Kamis, 03 Desember 2020

Keluarga Sebagai Agen Sosialisasi Kesetaraan Gender

 

Dokumen pribadi: seorang laki-laki (suami) sedang menjemur pakaian

Keluarga terbentuk karena adanya hubungan pernikahan antara laki-laki dan perempuan. Memutuskan untuk menikah adalah suatu pilihan yang harus dipertimbangkan secara seksama, sebab menyangkut kehidupan kedepannya kelak. Selain itu, menikah juga melibatkan banyak pihak. Tidak hanya kedua mempelai saja.
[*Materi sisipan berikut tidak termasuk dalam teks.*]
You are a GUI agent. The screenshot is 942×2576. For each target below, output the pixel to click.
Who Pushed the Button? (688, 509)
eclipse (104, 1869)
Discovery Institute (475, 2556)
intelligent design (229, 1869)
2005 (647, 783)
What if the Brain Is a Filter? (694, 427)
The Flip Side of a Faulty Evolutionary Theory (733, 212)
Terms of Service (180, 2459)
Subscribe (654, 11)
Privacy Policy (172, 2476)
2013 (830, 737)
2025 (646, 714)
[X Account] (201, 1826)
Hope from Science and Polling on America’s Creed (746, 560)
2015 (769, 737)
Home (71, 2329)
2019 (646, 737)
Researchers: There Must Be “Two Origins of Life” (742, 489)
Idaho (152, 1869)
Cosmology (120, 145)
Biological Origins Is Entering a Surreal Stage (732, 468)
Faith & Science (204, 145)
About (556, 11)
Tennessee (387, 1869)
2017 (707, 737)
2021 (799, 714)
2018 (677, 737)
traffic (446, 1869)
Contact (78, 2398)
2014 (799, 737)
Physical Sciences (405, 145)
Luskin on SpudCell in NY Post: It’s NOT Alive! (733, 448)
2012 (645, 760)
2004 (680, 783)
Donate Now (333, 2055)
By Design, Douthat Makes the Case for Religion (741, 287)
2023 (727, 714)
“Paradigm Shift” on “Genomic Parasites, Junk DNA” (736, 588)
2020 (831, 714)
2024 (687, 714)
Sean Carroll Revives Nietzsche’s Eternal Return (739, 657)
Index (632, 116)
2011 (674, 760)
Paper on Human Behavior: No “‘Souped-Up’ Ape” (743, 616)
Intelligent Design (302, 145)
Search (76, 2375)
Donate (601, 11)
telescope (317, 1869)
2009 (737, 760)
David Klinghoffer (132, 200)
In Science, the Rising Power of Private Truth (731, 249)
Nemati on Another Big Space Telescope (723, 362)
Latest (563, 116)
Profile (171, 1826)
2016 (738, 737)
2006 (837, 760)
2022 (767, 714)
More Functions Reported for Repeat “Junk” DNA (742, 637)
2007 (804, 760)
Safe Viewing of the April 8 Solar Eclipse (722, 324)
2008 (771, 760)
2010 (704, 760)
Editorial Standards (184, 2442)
Sepakat membentuk sebuah keluarga merupakan langkah besar bagi setiap individu, sebab akan menapaki jenjang kehidupan yang lebih “riil” dari sebelumnya.
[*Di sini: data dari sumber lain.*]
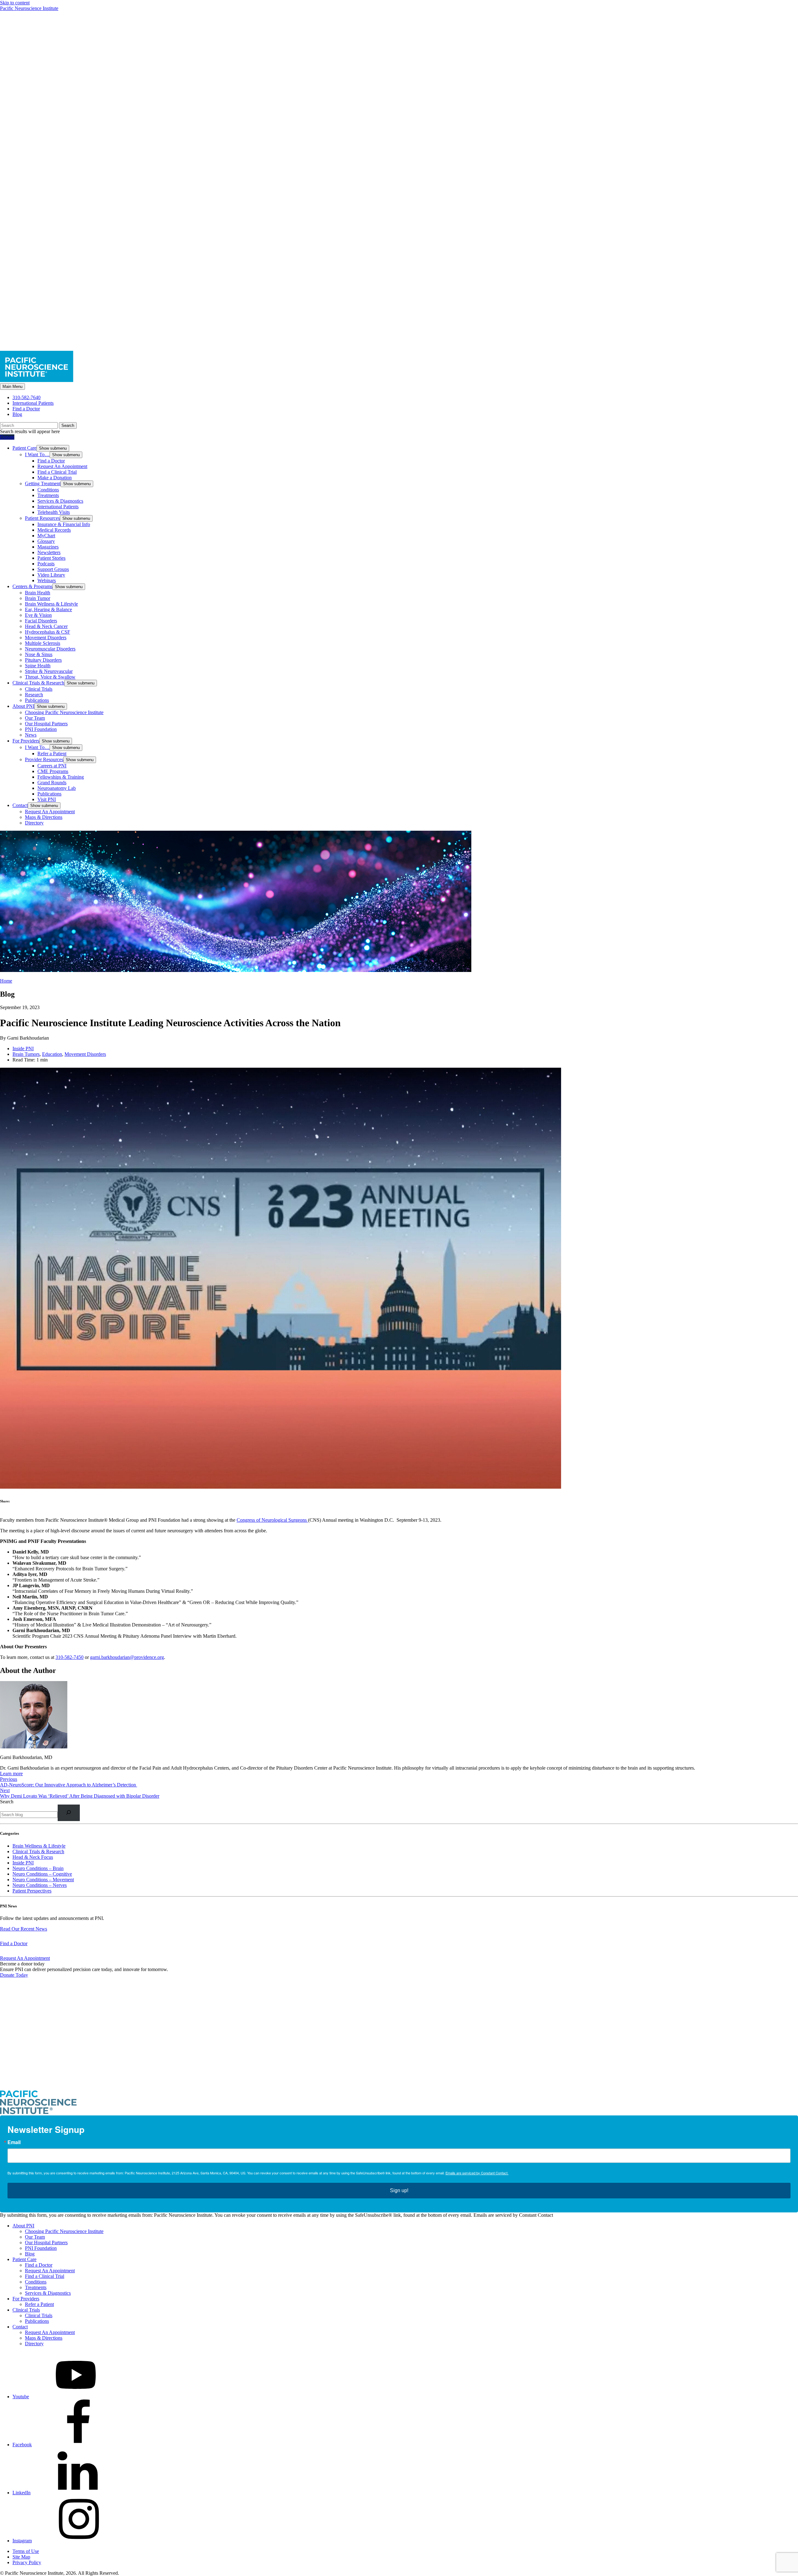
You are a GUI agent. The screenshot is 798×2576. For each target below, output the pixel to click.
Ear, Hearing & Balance (48, 609)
Langkah besar, sebab masing-masing individu membawa budaya yang telah dipelajari dan dijadikan indentitas diri selama bertahun tahun.

Sebenarnya, tidak mudah memadukan yang terakhri ini. Apalagi ditambah pemahaman keliru tentang keyakinan-keyakinan tertentu. Jika masing-masing pihak tidak mau membuka diri tentang budaya dan keyakinan, maka keluarga yang baru saja dimulai akan berhadapan dengan badai yang luar biasa. Badai akan semakin besar jika masing masing keluarga sama sama “ngotot” dengan kebenaran yang telah diyakininya.

Untuk meminimalisir hal tersebut, maka perlu adanya komunikasi diantara kedua belah pihak. Dengan komunikasi dan saling terbuka diharapkan aka nada saling memahami sudut pandang kedua belah pihak.

Jika sudah saling memahami, maka segala yang dilakukan tidak akan ada saling curiga, apalagi penindasan atau kekerasan dari kedua belah pihak, atau bahkan dalam penerapan peran gender dalam berbagai aktivitas keluarga.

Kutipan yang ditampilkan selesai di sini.